Pra provocar.. Alguns pontos que valem a pena refletir com toda essa discussão:
- Um ponto importante e amplamente citado por aqueles que defendem a privatização é a questão da corrupção instaurada em instituições públicas. E de fato, o quadro brasileiro é assustador. Mas a corrupção é feita apenas pelo Estado? Ou a grande ambição do mundo privado também contribuiu com todo esse desfecho?
- A questão de diminuir a influência política é duvidável, tendo em vista o caso dos rumores de que a indicação do novo presidente da Vale tenha tido grande influência do senador Aécio Neves.
- Vivemos em um momento econômico trágico no país, e com isso, o governo busca medidas para reduzir custos. Mas o valor que o governo pretende arrecadar está longe de ser de fato relevante para o fechamento das contas públicas. Será que não existem outros locais para cortes de gastos ao invés de propor perder o controle estratégico do setor de energia brasileiro?
- O resultado negativo de 2012 a 2015 registrado pela Eletrobras foi fortemente causado pela MP579/2012, aprovada pelo governo Dilma. Essa MP antecipou o vencimento de contratos das usinas de todo o país, que acarretou à Eletrobras uma perda de 20% na receita da empresa.
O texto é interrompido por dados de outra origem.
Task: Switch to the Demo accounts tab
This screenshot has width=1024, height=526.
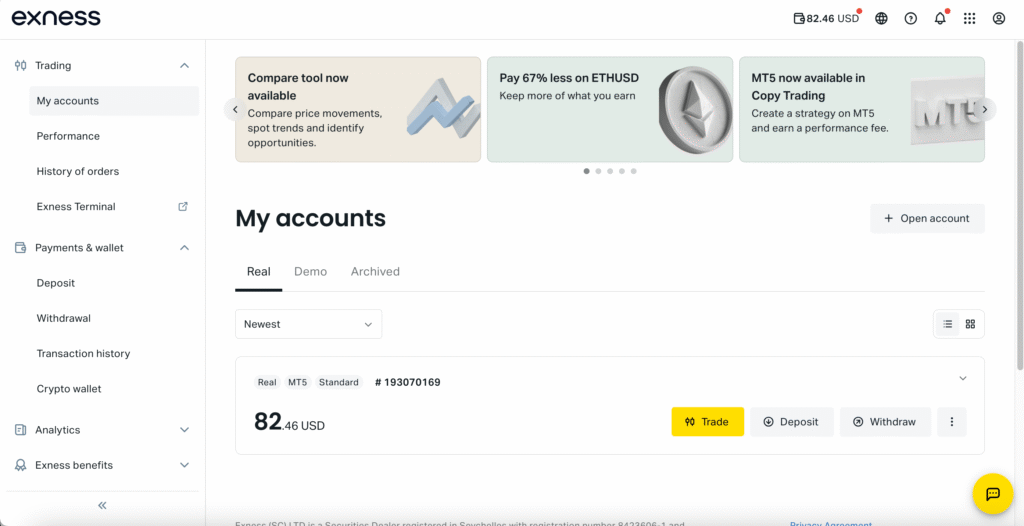Action: click(310, 271)
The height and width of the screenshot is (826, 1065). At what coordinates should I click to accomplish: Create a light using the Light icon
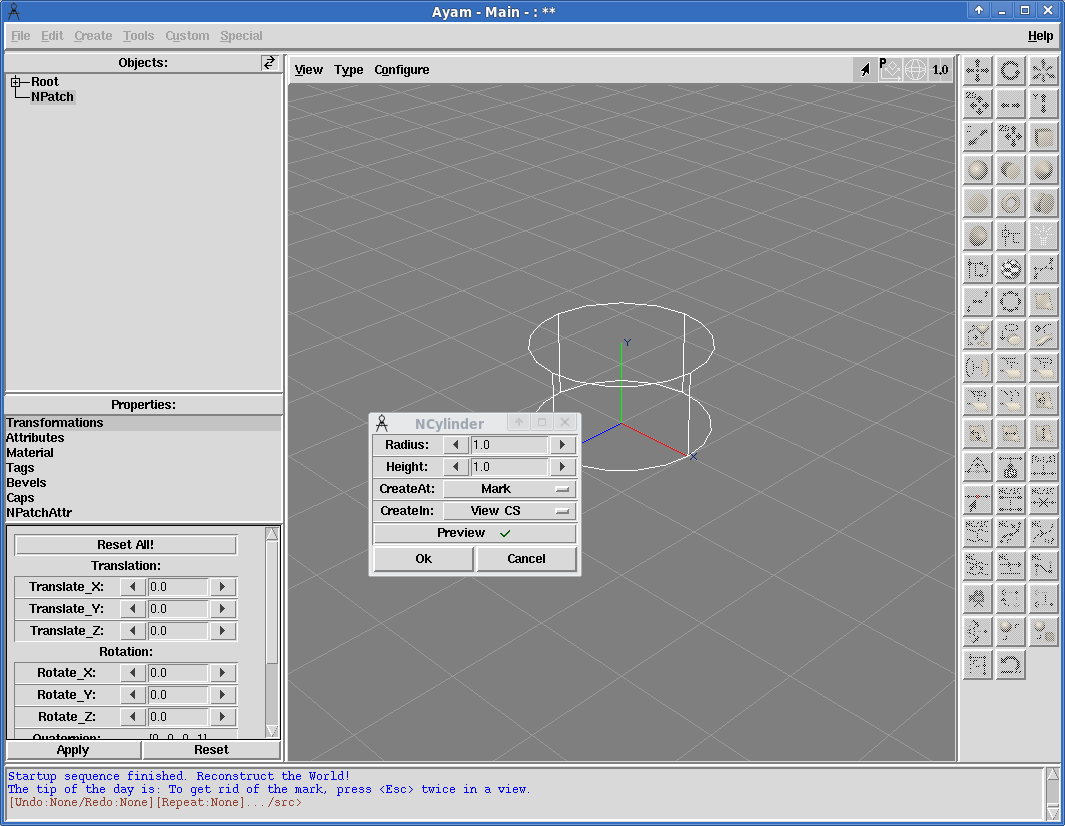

Tudo isso motivado pela guerra política e busca por aprovação popular, através da diminuição da conta de energia. A Eletrobras tomou os prejuízos — e por consequência nós, brasileiros, e principais acionistas através do governo — e ainda sofremos com os consecutivos aumentos na conta de luz que ocorreram nos anos seguintes. Mas como teria sido esse episódio caso a Eletrobras já fosse de controle privado?
- A EDF, empresa de distribuição elétrica francesa, é referencia mundial no setor, com um valor de mercado de cerca de US$70 bilhões. Ah, o governo Francês é o principal acionista, com 83% do controle sobre a empresa.
Mas e aí então?
Com as poucas informações e tanta especulação é difícil analisar com cautela os efeitos, benefícios e passivos que a privatização da Eletrobras pode acarretar para o setor de energia brasileiro. Precisamos aguardar mais detalhes reais e menos especulações sobre a proposta.
Mas uma coisa é fato: Eficiência na gestão é o termo da vez. O próprio mercado já deixou claro que acredita no potencial da empresa, e que é possível fazer dar certo com uma gestão séria, eficiente e transparente.
A pergunta que fica é: A Eletrobras consegue dar a volta por cima?
Vamos aguardar os próximos capítulos dessa importante discussão para o nosso país.